### About this exercise:
Transcribe part of the advice column word for word, beginning with the words "Our wedding pictures" and stopping after "extension of mine.".

### Document extract:

DEAR ABBY: I recently married “Joel,” a man I love very much. While we have our differences, we are solid in the knowledge that we love each other and are in this marriage for the long haul.
Our wedding pictures just arrived and, after going through them together, I asked my husband to create a digital album to share with our family and friends, as I’m very busy with work. I just had a moment to look through the album he created and saw he had omitted a picture of my male best friend “Logan” and me hugging as Joel and I left the reception. It was a very special moment for me because I grew up with Logan and consider his family an extension of mine.
When I explained this to my husband, he expressed that he understands. I feel very hurt that this picture was omitted. Joel has expressed in the past that he isn’t comfortable with me hugging males who are not family members. It has been a point of contention between us, and after a couple of long talks on the subject I thought we had reached a resolution.
Before the wedding, I found out Joel still had pictures of ex-girlfriends in his phone. When I confronted him about it, he said he kept them for memories but would delete them, which he did. Now that we’re married I have noticed he brings up his past dating life a lot. I have asked him to stop, but he keeps doing it.
I feel like this is a double standard. I must distance myself from male friends, but Joel gets to keep his connections with ex-girlfriends. I don’t know how to broach this with him because it is so early in our marriage. I could use some advice. — UPSET NEWLYWED IN TEXAS
DEAR NEWLYWED: You and your husband are overdue for a serious discussion. There’s a difference between mentioning one’s past dating life and maintaining connections to those individuals. If Joel is staying in touch with them, he is employing a double standard and you need to talk it over. You may have to keep reminding him that talking about his past romances makes you uncomfortable and ask why he persists in spite of knowing it does.
The photo of you and Logan hugging at the end of the reception may have been omitted because it wasn’t a memory of your wedding day that your husband felt was relevant. Now that you have explained its significance, ask Joel to add it if that’s possible. But do it when you are both calm and relaxed so it isn’t contentious and you can both clear the air.

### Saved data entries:

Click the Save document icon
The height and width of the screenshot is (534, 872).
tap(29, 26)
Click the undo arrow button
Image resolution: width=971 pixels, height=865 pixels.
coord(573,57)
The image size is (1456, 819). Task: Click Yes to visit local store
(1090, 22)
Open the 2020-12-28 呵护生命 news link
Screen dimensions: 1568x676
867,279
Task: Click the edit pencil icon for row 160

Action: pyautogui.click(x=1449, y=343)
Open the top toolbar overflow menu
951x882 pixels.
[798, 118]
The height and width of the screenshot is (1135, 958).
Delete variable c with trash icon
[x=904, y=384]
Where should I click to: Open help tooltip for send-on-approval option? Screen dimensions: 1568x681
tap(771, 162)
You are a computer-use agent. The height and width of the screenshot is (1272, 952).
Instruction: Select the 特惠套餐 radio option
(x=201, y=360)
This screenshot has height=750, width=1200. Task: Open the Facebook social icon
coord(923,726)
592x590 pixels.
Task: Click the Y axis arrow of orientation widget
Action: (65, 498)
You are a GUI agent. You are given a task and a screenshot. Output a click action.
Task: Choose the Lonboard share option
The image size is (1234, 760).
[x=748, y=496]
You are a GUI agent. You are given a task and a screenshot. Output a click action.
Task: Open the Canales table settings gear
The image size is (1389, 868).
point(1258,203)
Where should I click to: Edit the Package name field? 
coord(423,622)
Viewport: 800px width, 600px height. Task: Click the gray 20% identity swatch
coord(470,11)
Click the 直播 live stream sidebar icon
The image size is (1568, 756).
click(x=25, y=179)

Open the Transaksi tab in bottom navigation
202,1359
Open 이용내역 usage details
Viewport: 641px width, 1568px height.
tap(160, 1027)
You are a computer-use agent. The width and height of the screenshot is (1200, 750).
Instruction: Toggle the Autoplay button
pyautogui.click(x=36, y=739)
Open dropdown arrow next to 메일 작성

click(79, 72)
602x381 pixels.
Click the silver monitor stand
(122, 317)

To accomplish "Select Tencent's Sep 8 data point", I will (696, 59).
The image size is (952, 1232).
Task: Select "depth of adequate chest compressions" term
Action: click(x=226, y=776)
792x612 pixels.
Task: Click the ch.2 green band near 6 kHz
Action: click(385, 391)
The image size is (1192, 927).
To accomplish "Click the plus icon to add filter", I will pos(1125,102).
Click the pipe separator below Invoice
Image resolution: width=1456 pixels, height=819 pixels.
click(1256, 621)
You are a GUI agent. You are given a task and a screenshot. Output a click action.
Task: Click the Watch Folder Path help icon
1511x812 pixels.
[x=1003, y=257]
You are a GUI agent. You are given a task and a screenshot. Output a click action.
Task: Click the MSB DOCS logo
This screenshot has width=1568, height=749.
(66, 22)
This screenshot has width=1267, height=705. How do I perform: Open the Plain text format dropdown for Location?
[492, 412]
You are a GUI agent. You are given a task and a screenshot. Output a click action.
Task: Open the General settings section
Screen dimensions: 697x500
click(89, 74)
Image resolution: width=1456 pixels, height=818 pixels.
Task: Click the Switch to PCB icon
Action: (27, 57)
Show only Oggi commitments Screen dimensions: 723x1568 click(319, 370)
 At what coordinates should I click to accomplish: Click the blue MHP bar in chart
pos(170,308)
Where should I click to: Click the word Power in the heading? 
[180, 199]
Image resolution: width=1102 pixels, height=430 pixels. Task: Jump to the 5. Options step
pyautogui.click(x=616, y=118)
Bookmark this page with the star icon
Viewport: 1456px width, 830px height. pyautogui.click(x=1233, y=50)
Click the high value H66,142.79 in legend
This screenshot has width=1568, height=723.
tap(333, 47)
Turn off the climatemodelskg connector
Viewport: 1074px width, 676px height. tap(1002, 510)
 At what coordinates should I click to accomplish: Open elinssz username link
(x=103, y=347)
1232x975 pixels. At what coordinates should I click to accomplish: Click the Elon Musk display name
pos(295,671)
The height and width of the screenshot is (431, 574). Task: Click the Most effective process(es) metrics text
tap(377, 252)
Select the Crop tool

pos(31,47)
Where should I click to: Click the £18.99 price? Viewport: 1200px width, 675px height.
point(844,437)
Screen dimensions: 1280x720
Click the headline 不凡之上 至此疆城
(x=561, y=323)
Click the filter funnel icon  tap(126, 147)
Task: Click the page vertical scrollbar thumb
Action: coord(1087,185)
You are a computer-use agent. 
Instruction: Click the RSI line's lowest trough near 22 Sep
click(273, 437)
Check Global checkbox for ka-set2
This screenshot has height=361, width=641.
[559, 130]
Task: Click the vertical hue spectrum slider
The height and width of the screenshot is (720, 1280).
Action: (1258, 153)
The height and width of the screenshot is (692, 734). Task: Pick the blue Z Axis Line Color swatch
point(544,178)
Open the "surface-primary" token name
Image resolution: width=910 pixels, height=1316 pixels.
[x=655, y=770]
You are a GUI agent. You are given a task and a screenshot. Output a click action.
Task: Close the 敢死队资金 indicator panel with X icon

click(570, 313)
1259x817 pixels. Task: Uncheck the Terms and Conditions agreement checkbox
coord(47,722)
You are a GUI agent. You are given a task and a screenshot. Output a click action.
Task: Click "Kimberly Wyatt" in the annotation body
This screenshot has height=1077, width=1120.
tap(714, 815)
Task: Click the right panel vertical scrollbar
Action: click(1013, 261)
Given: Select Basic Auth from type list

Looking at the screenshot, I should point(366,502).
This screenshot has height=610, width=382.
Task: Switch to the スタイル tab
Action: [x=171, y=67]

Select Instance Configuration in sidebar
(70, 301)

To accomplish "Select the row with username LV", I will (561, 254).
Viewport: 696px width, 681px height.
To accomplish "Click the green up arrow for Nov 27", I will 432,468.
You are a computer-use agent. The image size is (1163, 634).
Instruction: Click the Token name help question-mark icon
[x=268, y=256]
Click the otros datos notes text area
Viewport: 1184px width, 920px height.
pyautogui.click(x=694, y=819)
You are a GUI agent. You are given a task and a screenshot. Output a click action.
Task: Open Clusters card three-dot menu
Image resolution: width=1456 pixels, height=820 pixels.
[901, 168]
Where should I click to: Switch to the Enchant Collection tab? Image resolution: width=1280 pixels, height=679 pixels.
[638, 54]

### Output:
Our wedding pictures just arrived and, after going through them together, I asked my husband to create a digital album to share with our family and friends, as I’m very busy with work. I just had a moment to look through the album he created and saw he had omitted a picture of my male best friend “Logan” and me hugging as Joel and I left the reception. It was a very special moment for me because I grew up with Logan and consider his family an extension of mine.